I guess the only thing I’d add is that you don’t say how old the teens are; if they’re young teens might he find himself raising them alone? In which case he really would be better off with a less stressful job anyway?
Will his job give him adequate compassionate leave? I suppose these are things for him to consider in addition to the impact his job is having now.

Speakuptomakeyourselfheard · 09/05/2022 21:44

I am so sorry to hear about your cancer OP, it must be an awful time for all of you, and like others, I'm inclined to think that your OH is burying his head in the sand. This is the sort of thing that mine would do, so I recognise the symptoms. However in your case, there is no time to waste, are there no groups that you have been told about where you might get help and advice? I do hope you can find someone to help you deal with this, as health aside, the emotional side of this must be very painful for you. I really hope that you can find someone to help you and your family through this. Sending you hugs.

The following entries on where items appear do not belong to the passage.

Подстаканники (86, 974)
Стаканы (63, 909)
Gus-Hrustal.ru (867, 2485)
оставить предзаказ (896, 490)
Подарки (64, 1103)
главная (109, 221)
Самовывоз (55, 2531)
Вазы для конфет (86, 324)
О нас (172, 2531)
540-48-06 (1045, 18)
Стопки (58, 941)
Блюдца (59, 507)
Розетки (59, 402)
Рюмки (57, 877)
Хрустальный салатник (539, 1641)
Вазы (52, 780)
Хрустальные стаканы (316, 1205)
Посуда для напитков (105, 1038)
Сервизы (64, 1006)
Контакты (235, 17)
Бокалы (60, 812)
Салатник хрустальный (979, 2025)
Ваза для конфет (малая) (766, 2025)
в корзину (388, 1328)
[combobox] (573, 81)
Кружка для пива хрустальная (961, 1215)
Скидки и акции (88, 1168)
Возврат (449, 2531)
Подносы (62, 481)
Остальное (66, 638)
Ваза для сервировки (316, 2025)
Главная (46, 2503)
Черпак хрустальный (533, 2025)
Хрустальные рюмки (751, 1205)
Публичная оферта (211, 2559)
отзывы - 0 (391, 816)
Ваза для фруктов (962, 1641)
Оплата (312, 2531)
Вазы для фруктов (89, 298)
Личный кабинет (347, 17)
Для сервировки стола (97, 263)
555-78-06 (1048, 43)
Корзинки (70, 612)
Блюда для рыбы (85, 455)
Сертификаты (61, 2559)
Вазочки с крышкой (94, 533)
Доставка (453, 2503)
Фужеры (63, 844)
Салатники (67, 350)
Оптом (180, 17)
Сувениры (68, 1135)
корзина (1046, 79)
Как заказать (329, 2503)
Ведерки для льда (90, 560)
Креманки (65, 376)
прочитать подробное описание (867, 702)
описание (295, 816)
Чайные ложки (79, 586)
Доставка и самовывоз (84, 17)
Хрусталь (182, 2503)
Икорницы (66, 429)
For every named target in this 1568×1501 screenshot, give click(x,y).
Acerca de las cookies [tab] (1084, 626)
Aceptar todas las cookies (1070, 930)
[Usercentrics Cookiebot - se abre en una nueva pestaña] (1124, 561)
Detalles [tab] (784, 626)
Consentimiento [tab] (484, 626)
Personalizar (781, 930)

Skiptheheartsandflowers · 09/05/2022 21:49

I don't think it's remotely selfish to want your husband to allocate some time to spend with you, when you are aware there will not be the luxury of another 20-30 years for him to do that ahead. I would tell him straight that you would like some quality time with him while you're still in a position to enjoy it 💐

SWSUN · 09/05/2022 21:52

DH would absolutely say he hates the hours he works and the pressure he is under. I do think maybe he thinks better the devil you know when he does need compassionate leave etc.

I also think he has a problem saying no which would follow him anywhere. He worked all over Christmas has his boss was off sick and not contactable. However he had no time off recently after covid and two operations of his own . He literally has an op on a Friday and was working on the monday.

He has been working whilst I have waited for appointments and said couldn’t visit me in hospital a couple of times when it was a very very busy time. The fact covid has meant me going on my own the last couple of years (since my initial diagnosis really) has meant he has not had to make any hard decisions.

It’s all a mess!

OP posts:
Ilikewinter · 09/05/2022 21:57

Oh wow OP this must be tough for you, I agree with PP in that could your DH be using work as a distraction to facing up to what must be a really stressfull situation for you both.

I think you need to have an honest conversation about how you feel but, is it possible for him to take a step back from work a bit, or lighten the load, to enable hum to keep his job but give you some quality time together?

Does his employer know your health situation, if they do they may be understanding about helping with the workload?

SWSUN · 10/05/2022 08:34

His employers do know but I imagine it is a bit of an abstract concept as nothing has changed and I am still relatively well and work part time myself.

He came to bed at 10.30 having just finished (that is unusual) and said he felt a bit unhinged. I honestly don’t know what to do about it all. I said that something really needs to change with it all. I can’t make him do anything.

I think my selfish comments come from saying well what about me when he gives all his spare time and energy to the kids. I can’t say watch TV with me rather than help them with maths!!